Heart attacks and strokes are collectively the leading cause of death in most low- and middle-income countries (LMICs) worldwide. Treatment with four drugs — aspirin, a statin, an angiotensin converting-enzyme (ACE)-inhibitor, and a beta blocker — improves survival and quality of life among patients who have had a heart attack or stroke in the past; however, fewer than a quarter of eligible patients in LMICs receive these medications due to concerns about pill burden and cost.
To address this gap, a team of researchers led by Dhruv S. Kazi, MD, MSc, MS, Associate Director of the Smith Center for Outcomes Research at Beth Israel Deaconess Medical Center (BIDMC) evaluated whether it would be cost-effective to combine several medications into a single “cardiovascular polypill” for patients who have had a previous heart attack or stroke, instead of prescribing the four drugs individually. The findings were published on August 30 in Lancet Global Health.
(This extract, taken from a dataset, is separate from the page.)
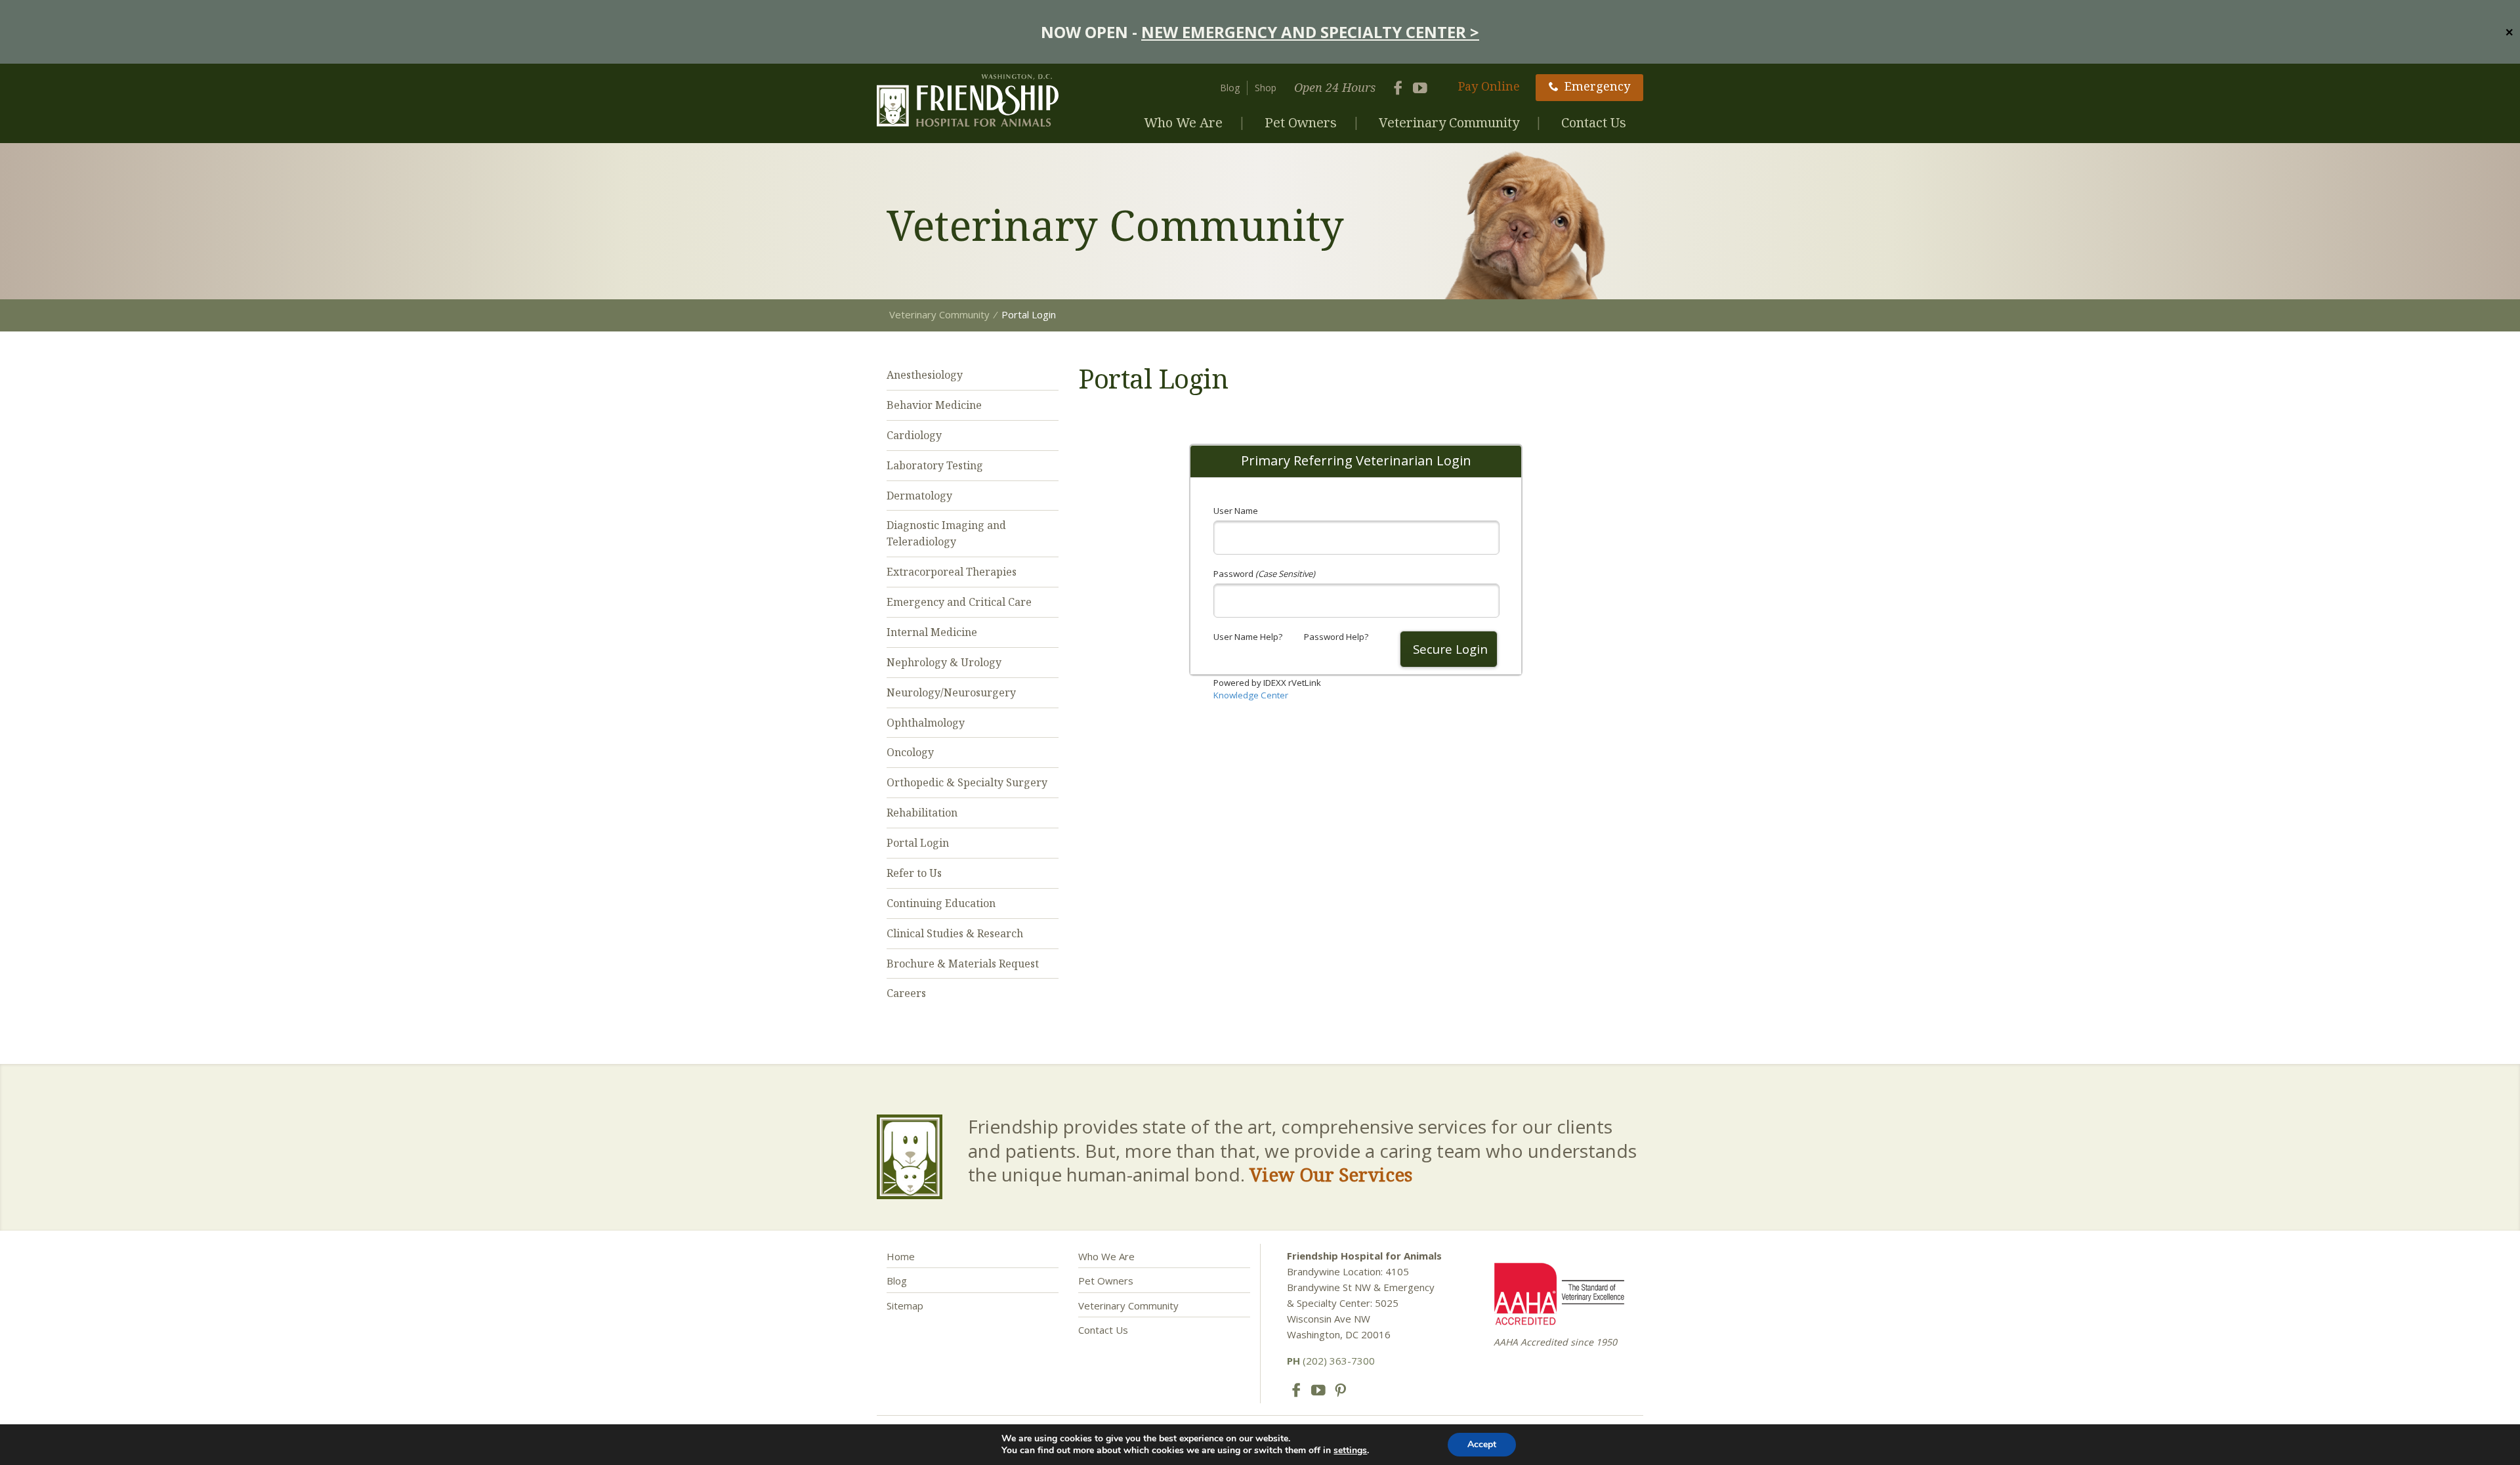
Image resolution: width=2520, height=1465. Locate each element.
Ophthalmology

The researchers built a mathematical model that simulated all adults with a prior heart attack or stroke in five LMICs across a wide range of economic development: India, China, Mexico, Nigeria, and South Africa. These countries were chosen because they have a large burden of cardiovascular disease in their population. Kazi and colleagues used real-world data to model each country’s current rates of medication use and cardiovascular outcomes, and then examined what would happen if patients currently receiving one or more of the evidence-based therapies for cardiovascular disease were switched to the polypill instead. In this simulation model, the researchers followed individuals for their entire lifetime, keeping track of heart attacks, strokes, and deaths, as well as all health care costs. They also estimated patients’ survival and quality-of-life, allowing them to estimate, for each country, a metric called the incremental cost-effectiveness ratio (or ICER). The ICER indicates how much money it would cost to prevent the loss of one disability-adjusted life year.